Cyberattacks up 400% since 2011

FireEye has tracked explosive growth in web-based malware infections, which are up 400% since 2011
FireEye has tracked explosive growth in web-based malware infections, which are up 400% since 2011

The increased level of maliciousness is being led by explosive growth of web-based malware infections, which are up 400% since 2011. That translates to a staggering average of 643 successful infections per week per company.

“Attackers are getting smarter, and can evade typical perimeter defenses pretty easily,” explained Ali Mesdaq, a FireEye researcher, in an interview. “Attacks through the web vector are hard to catch via standard signatures, because just on sheer volume companies can’t keep up with updating signatures, so attacks are slipping through.”

He noted that there’s also been a growth of obfuscation techniques, and many of the tools for attackers are getting more advanced. “Also, while the community was made up of only a few people a few years ago, now a lot of people putting energy and money into this,” he said.

Hand in hand with the web results is an intensified danger of e-mail-based attacks.
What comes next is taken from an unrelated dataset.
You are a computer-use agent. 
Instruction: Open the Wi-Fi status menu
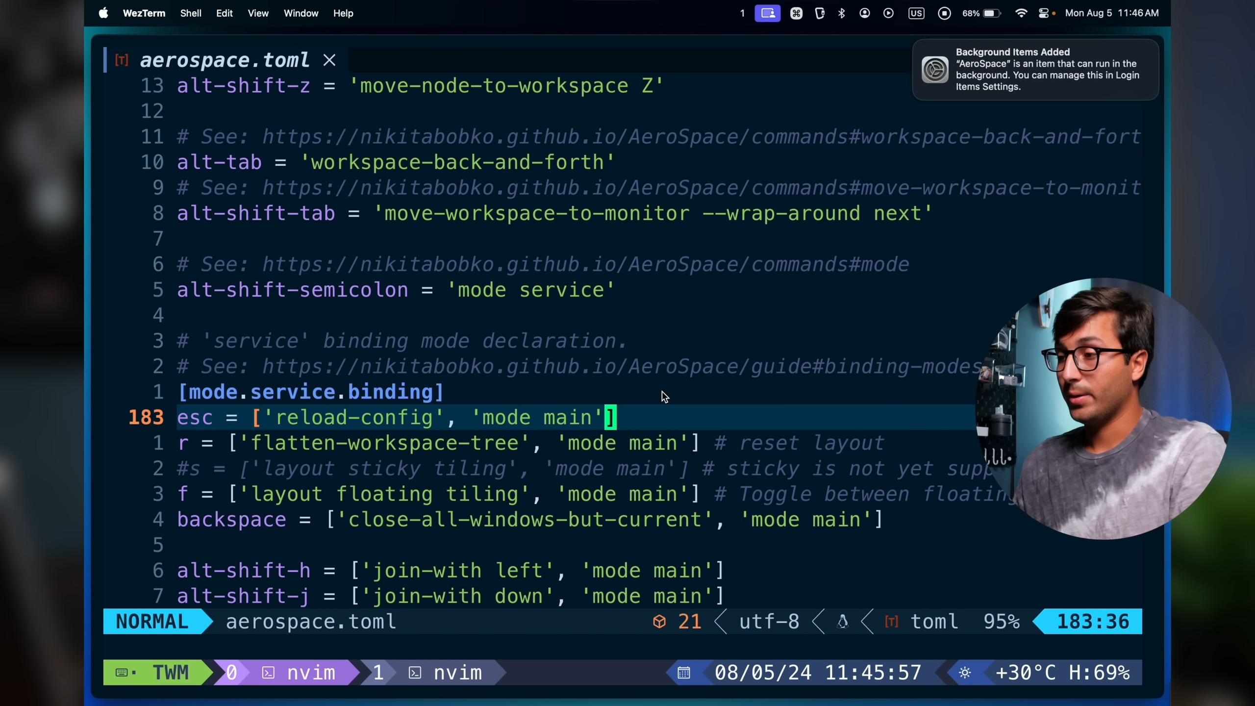(1021, 13)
There was a 56% growth rate in email-based attacks in the second quarter 2012 versus the first quarter. These consisted of emails sent with malicious links as well as those with malicious attachments. In some months, attachment-based efforts were more prevalent, but in May links-based attacks were almost double in frequency to attachments.

“These guys are always moving between the two, seeing what’s effective now, what’s effective later – here’s overall more organization,” Mesdaq said.
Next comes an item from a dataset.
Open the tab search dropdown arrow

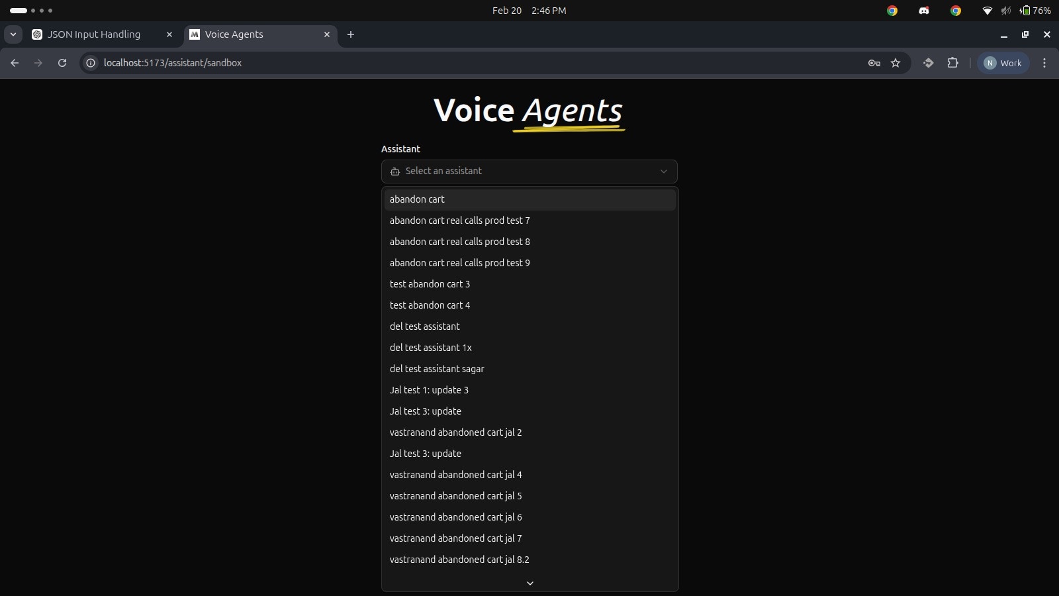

When it comes to the links themselves, FireEye has found that limited-use domains are on the rise. In 2011, it was common for a link to a malicious domain to be sent out en masse, 10,000 e-mails at a time in some cases. But so far in 2012, cybercriminals are sending a mail with a link to a site tailored for just one organization, or a small group, say three people.

The use of dynamic, throw-away domains has grown from 38% in the second half of 2011 to 46% in the first half of 2012.
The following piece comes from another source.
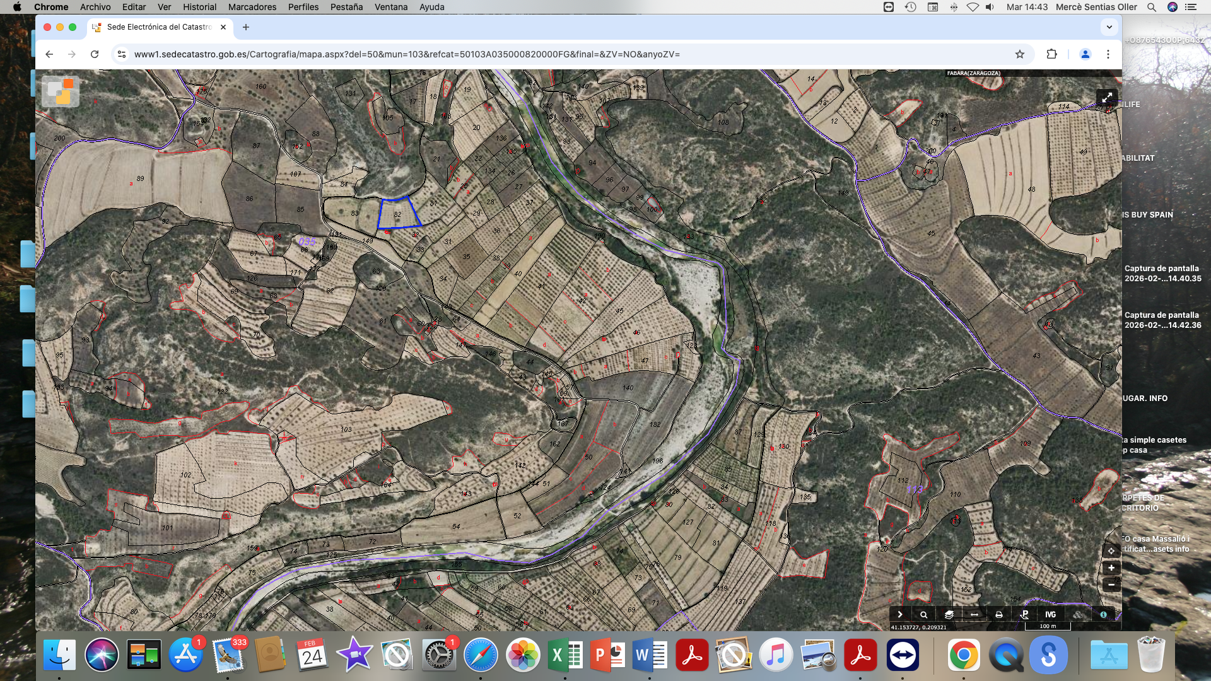Zoom in with the plus button
The height and width of the screenshot is (681, 1211).
click(x=1111, y=568)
“You can research one organization, and be more effective,” explained Mesdaq. “Rather than taking a shotgun approach, these people are looking for specific data from a specific company. It’s a higher reward undertaking.”

Also, the limited-use approach means that an email would not be recognized as carrying a widespread threat. It would also be much more likely to bypass blacklists and other types of filters.

For perpetrators, the tools available now allow a point-and-click building of a customized PDF. “It’s almost run like a marketing firm would run its business,” explained Phil Lin, another FireEye researcher. “They can source the template from something legitimate, like a white paper, glue the tracking cookies or add malware, then do a targeted e-mail blast through legitimate means – buying lists, for instance.”

FireEye’s research also shows that patterns of attack vary by industry. Technology is the No. 1 most- targeted industry by far. But healthcare attacks were up 100% from the last half of the 2011. That segment has seen steady growth, without spikes.

Financial services, on the other hand, saw a dramatic increase in April and May – which coincides with a spike last year around the same time. This season, the spike originated in Latvia.

Energy and utilities, meanwhile, have seen a 60% increase over the last six months and have seen the highest amount of growth. These industries experienced 300% growth in attacks in one year, primarily via malware.

“This is one of the scarier industries that is being targeted because it affects all of our lives,” Mesdaq said. “There’s the potential to take down the grid.”

Utilities, he said, are just starting to catch up on security, modernizing within the last five years. That’s because the dynamics have changed – utilities are now much more dependent on communications networks, including for smart meters and automation. “They are now connected to networks that need to be secured,” Mesdaq explained.